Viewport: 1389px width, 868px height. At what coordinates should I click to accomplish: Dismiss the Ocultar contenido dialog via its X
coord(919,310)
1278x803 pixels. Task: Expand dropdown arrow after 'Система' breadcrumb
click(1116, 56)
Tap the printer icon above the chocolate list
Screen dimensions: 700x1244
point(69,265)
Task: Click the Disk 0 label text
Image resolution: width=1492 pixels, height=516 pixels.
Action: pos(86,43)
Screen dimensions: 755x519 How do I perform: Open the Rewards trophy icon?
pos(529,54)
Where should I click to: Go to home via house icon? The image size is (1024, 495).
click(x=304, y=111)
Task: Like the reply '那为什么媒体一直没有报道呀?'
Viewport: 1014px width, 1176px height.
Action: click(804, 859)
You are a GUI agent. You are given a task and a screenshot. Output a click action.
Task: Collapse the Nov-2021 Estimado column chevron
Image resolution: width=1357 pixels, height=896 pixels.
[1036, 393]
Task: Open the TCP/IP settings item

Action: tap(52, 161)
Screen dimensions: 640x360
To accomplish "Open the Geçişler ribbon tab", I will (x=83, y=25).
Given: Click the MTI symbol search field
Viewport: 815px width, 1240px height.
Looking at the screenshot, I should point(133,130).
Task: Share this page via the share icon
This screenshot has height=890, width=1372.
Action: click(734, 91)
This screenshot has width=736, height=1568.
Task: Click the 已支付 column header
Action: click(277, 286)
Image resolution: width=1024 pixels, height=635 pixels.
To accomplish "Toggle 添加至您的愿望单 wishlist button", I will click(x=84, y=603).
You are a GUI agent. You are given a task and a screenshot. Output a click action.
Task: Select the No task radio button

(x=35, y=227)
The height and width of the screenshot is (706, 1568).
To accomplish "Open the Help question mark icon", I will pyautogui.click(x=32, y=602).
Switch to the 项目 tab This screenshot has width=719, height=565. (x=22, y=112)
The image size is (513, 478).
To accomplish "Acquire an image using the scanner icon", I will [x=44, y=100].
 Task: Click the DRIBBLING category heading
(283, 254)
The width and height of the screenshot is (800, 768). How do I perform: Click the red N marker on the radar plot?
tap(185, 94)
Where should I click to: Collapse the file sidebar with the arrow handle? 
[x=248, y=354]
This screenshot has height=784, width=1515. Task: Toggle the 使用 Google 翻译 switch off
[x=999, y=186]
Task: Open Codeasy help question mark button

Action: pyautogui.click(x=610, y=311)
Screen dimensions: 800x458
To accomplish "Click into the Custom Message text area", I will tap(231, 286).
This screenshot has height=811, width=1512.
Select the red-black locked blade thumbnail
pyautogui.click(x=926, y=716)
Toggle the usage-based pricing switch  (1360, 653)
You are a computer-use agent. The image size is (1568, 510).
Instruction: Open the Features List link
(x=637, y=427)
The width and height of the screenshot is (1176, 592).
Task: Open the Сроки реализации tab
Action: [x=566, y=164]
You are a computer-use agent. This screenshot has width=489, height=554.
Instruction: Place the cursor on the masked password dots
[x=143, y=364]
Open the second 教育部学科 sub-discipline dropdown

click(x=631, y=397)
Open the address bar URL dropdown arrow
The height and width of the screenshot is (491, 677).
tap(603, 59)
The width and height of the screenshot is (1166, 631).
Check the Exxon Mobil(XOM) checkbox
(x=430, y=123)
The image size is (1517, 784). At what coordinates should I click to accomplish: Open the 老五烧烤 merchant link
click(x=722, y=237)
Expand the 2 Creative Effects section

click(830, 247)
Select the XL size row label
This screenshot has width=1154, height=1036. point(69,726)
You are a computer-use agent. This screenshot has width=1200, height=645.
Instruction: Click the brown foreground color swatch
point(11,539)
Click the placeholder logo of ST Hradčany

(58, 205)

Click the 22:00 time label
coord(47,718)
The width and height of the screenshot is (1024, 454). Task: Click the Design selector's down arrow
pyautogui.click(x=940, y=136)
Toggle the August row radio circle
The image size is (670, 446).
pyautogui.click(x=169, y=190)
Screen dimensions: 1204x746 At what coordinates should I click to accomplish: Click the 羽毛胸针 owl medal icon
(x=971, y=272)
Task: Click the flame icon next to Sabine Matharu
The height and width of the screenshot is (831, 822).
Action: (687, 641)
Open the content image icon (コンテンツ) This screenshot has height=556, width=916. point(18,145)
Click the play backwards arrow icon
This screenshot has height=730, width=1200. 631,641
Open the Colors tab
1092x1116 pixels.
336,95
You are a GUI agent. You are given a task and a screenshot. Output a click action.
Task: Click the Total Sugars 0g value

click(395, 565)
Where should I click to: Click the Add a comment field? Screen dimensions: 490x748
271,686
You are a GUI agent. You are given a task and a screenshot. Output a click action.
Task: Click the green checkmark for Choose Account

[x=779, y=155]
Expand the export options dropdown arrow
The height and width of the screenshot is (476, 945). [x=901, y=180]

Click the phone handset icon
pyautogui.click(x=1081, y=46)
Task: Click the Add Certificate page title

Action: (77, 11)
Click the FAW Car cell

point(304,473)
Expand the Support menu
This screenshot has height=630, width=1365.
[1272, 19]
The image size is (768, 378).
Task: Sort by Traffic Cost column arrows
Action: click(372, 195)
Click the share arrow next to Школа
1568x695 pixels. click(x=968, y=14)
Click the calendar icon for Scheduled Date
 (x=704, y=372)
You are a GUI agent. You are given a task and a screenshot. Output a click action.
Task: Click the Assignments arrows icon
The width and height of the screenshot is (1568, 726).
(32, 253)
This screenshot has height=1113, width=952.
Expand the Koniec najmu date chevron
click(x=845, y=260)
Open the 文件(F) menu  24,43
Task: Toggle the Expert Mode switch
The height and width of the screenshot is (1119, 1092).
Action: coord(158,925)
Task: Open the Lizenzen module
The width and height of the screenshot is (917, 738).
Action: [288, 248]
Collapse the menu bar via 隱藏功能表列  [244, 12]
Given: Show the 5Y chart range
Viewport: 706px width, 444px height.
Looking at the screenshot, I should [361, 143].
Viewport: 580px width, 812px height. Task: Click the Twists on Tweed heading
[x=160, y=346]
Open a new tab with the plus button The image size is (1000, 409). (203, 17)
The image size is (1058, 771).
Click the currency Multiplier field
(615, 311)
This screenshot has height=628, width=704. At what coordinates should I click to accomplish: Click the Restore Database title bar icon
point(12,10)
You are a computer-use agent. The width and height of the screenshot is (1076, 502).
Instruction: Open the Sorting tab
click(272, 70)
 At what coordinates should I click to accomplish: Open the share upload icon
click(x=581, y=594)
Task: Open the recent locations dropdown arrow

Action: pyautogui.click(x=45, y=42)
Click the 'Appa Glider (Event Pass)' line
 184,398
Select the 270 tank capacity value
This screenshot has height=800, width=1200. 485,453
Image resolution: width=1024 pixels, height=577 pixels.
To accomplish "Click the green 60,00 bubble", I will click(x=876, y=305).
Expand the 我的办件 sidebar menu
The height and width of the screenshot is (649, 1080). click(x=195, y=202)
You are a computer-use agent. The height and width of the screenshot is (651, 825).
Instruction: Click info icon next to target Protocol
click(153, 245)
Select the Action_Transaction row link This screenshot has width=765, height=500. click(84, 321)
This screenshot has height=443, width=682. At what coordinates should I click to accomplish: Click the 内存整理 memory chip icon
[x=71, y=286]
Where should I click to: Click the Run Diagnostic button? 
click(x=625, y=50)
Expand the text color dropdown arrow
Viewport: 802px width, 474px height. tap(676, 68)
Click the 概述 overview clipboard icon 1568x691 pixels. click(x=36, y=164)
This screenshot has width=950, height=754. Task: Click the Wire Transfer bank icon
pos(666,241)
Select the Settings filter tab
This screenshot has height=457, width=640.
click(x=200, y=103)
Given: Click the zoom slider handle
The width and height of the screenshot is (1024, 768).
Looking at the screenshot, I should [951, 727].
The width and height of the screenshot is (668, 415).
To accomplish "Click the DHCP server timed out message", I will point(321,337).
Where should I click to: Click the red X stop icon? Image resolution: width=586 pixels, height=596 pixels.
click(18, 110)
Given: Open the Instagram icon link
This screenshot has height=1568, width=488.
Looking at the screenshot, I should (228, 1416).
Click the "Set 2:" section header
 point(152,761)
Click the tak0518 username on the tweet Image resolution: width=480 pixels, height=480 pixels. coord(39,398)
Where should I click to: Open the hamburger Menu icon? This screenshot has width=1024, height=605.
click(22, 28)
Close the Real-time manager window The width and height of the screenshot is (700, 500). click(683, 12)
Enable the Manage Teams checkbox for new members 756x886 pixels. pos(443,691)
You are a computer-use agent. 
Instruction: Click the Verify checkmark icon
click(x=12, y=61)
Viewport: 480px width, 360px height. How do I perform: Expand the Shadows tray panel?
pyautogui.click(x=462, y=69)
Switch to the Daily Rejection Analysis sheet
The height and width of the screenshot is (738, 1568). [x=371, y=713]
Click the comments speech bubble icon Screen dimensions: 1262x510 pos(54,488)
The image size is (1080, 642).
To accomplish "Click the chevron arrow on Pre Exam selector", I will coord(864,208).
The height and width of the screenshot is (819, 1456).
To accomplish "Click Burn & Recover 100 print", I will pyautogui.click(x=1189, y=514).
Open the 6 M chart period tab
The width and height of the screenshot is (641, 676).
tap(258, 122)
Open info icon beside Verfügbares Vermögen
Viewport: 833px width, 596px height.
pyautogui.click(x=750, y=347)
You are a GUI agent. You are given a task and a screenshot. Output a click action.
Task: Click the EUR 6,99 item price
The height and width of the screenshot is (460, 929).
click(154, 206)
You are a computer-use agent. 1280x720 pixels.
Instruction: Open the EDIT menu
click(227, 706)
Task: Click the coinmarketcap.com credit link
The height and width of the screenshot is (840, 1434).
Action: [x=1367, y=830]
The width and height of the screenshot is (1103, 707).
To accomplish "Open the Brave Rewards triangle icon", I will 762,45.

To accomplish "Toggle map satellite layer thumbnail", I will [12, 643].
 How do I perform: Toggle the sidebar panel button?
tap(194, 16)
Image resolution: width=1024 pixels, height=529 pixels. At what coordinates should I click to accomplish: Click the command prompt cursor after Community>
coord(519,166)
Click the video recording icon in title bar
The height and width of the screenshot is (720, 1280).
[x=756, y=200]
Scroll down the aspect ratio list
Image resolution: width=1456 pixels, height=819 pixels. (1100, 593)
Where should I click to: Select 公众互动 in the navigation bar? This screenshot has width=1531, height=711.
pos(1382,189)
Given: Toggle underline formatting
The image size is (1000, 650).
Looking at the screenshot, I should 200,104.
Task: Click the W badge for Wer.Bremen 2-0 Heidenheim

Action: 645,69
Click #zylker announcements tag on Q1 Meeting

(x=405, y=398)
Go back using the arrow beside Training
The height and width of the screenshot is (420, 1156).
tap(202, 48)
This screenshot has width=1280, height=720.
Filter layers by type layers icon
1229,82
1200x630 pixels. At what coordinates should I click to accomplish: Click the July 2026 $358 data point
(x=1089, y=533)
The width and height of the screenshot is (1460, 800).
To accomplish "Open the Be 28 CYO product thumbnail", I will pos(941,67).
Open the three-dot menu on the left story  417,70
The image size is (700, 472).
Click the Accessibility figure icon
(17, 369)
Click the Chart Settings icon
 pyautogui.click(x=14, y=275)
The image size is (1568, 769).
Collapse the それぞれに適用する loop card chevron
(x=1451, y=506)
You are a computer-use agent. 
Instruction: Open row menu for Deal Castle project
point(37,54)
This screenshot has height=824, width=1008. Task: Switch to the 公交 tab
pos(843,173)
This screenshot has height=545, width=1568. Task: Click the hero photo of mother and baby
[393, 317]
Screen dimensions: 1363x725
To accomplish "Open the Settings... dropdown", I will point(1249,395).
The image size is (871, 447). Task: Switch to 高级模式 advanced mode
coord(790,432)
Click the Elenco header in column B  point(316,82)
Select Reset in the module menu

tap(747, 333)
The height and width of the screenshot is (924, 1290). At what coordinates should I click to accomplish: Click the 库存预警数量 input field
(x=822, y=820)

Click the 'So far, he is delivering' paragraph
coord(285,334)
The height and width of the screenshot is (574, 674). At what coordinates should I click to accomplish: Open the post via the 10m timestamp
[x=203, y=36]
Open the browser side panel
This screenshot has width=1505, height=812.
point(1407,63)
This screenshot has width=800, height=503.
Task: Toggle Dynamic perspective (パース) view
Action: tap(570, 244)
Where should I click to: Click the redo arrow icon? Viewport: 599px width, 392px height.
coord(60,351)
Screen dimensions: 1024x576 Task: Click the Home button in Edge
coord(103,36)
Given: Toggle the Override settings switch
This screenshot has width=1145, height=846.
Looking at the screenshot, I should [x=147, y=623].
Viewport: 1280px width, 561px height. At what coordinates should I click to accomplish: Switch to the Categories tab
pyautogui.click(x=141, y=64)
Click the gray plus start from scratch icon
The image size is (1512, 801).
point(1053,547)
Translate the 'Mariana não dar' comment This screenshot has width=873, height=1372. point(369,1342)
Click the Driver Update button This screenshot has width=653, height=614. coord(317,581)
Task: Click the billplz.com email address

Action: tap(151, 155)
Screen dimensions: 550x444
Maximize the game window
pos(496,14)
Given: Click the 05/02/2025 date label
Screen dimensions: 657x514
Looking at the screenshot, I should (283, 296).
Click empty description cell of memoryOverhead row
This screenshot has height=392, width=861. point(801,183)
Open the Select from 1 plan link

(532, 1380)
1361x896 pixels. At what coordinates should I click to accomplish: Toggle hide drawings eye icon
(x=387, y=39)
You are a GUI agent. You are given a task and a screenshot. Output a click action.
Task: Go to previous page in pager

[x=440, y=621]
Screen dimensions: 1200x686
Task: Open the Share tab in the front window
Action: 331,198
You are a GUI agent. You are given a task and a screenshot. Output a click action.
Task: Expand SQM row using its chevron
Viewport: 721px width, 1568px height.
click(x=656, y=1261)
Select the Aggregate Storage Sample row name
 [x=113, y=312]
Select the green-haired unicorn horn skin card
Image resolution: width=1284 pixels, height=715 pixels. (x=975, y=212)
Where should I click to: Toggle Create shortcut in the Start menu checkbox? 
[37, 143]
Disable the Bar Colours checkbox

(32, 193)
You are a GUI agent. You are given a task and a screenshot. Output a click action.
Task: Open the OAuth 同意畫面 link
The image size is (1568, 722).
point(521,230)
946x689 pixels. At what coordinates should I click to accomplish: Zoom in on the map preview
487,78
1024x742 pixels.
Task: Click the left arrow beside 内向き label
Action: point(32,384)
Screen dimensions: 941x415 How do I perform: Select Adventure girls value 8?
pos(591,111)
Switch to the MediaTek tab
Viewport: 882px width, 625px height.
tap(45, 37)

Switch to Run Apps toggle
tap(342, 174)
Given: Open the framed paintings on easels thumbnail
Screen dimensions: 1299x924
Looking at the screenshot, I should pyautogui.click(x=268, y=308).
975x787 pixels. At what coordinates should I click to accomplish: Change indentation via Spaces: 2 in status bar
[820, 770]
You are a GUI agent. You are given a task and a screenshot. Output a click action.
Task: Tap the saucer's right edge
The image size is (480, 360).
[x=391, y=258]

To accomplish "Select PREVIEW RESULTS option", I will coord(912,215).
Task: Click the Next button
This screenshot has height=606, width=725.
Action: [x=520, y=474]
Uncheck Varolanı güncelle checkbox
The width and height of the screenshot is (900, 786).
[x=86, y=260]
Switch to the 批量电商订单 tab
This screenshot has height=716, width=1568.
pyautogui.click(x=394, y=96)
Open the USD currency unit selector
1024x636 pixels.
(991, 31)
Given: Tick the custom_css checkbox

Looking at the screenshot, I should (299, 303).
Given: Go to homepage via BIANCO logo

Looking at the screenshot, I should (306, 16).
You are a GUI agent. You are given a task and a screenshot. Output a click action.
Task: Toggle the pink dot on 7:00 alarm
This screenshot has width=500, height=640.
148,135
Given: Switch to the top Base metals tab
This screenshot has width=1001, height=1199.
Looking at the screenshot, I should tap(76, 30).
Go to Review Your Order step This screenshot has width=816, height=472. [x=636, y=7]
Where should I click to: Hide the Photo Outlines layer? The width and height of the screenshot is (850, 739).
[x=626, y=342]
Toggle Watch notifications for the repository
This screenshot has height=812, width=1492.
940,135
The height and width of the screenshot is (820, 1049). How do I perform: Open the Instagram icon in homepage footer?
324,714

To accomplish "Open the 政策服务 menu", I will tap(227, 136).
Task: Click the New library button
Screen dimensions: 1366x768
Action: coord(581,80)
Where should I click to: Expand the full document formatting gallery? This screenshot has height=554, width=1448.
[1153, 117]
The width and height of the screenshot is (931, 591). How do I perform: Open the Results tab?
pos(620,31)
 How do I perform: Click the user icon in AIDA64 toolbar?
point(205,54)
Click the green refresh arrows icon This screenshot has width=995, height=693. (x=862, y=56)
══════
- EXERCISE PROMPT -
Review the material and copy each line in which the word "bubble" appears.

- RESPONSE BELOW -
To accomplish "Click the green 60,00 bubble", I will click(x=876, y=305).
Click the comments speech bubble icon Screen dimensions: 1262x510 pos(54,488)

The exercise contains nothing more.